Amazon Web Services provides the most elastic and scalable cloud infrastructure to run your distributed machine learning applications. With AWS’s virtually unlimited capacity, engineers, researchers, and computational system owners can innovate beyond the limitations of on-premises infrastructure.
Compute on AWS removes the long wait times and lost productivity that can come from using fixed, on-premises computational clusters. Flexible configuration and virtually unlimited scalability allow you to grow and shrink your infrastructure as your workloads dictate, not the other way around. Additionally, with access to a broad portfolio of cloud-based services like Data Analytics, Artificial Intelligence (AI), and Machine Learning (ML), you can redefine traditional computational workflows to innovate faster.
In this workshop you will deploy an HPC system using the AWS ParallelCluster and run distributed training jobs with PyTorch.
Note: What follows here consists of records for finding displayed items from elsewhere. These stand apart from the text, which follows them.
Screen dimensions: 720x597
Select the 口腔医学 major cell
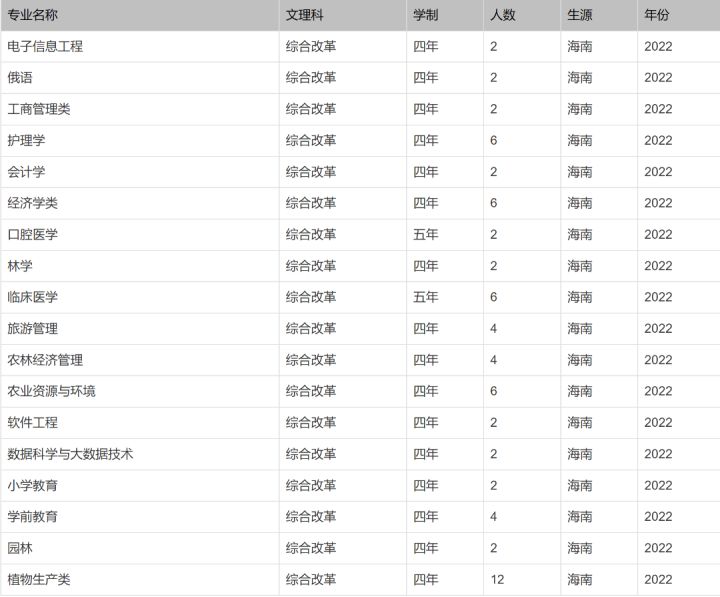click(x=33, y=234)
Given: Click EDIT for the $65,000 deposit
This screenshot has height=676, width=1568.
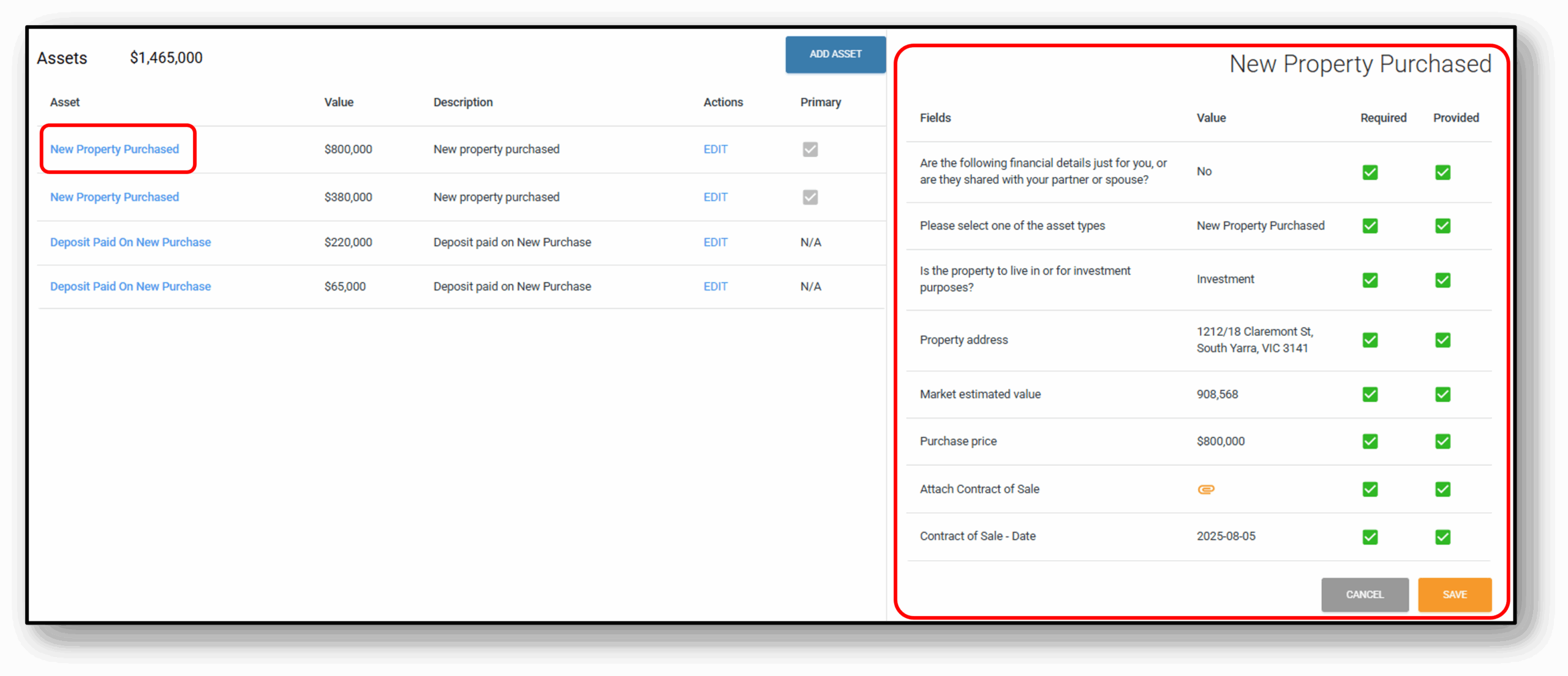Looking at the screenshot, I should 715,286.
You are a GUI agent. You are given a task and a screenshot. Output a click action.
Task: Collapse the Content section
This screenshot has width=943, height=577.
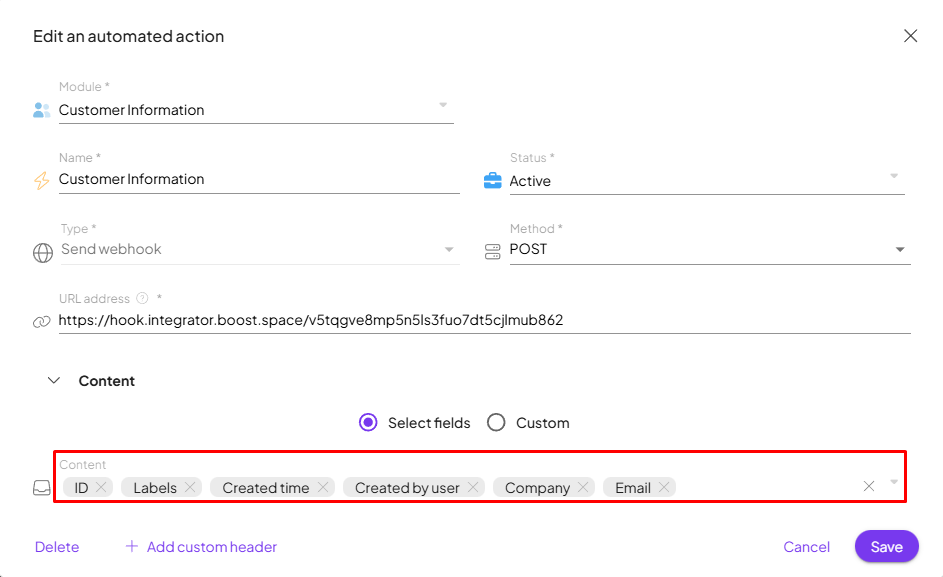[x=54, y=381]
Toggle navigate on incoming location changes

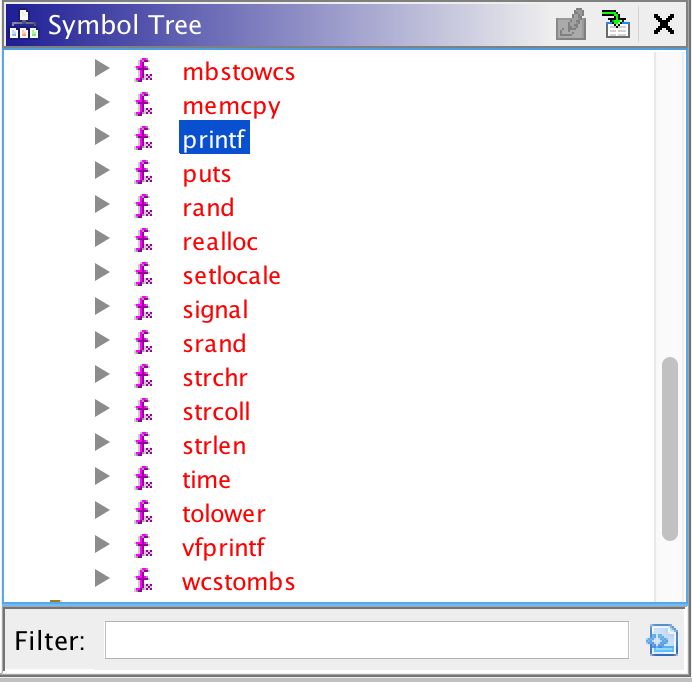[615, 25]
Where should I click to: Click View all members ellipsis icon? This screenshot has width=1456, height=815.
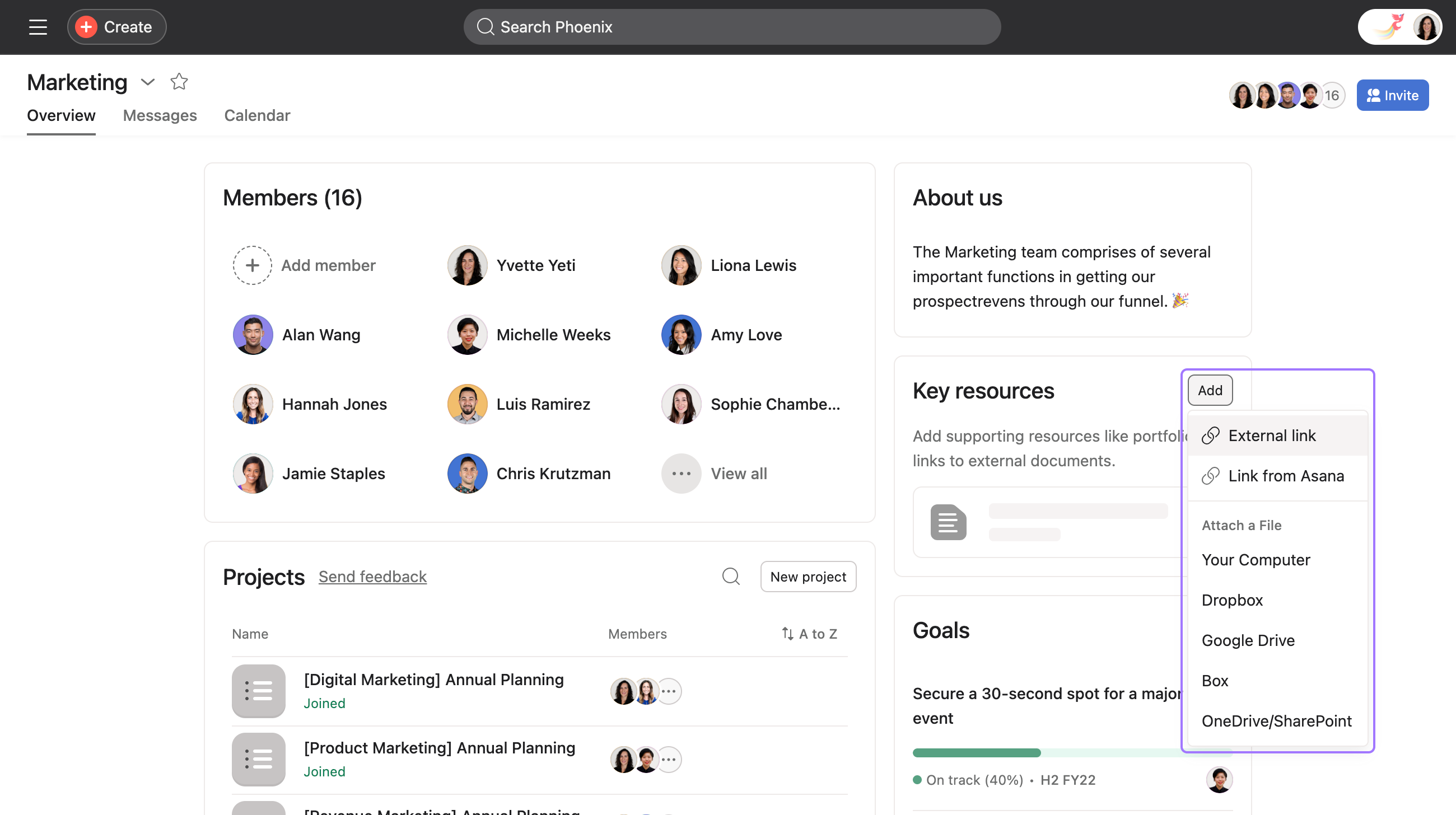(680, 474)
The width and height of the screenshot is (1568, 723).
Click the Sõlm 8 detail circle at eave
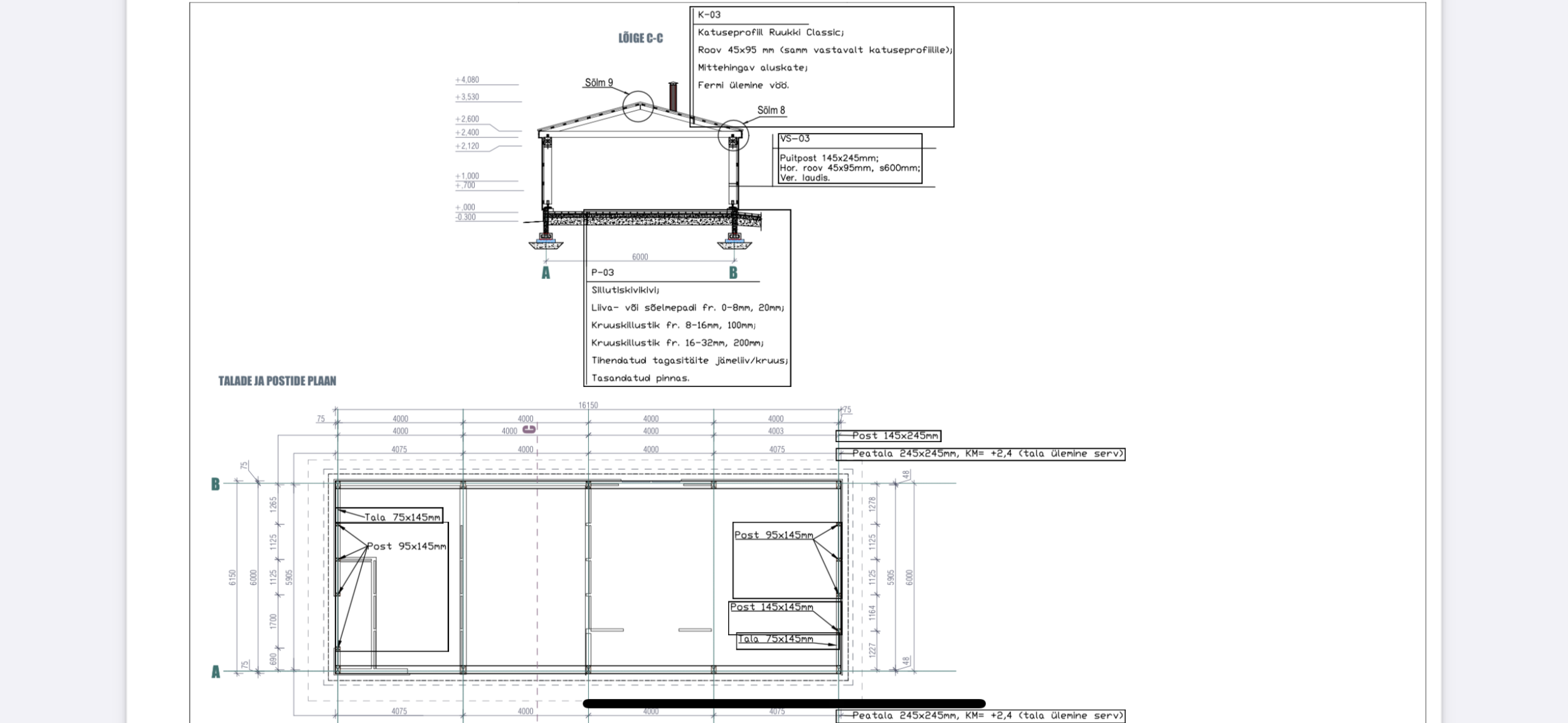(x=733, y=135)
To start with the workshop continue to Workshop Overview.
AWS ParallelCluster is an AWS-supported, open source cluster management tool that makes it easy for you to deploy and manage High Performance Computing (HPC) clusters on AWS. ParallelCluster uses a text file (YAML) to model and provision the resources needed for your computational applications in an automated and secure manner. It also supports a variety of job schedulers such as AWS Batch and Slurm for easy job submissions.
AWS ParallelCluster is released via the Python Package Index (PyPI). ParallelCluster’s source code is hosted on the Amazon Web Services repository on GitHub. AWS ParallelCluster is available at no additional charge, and you pay only for the AWS resources you use to run your applications.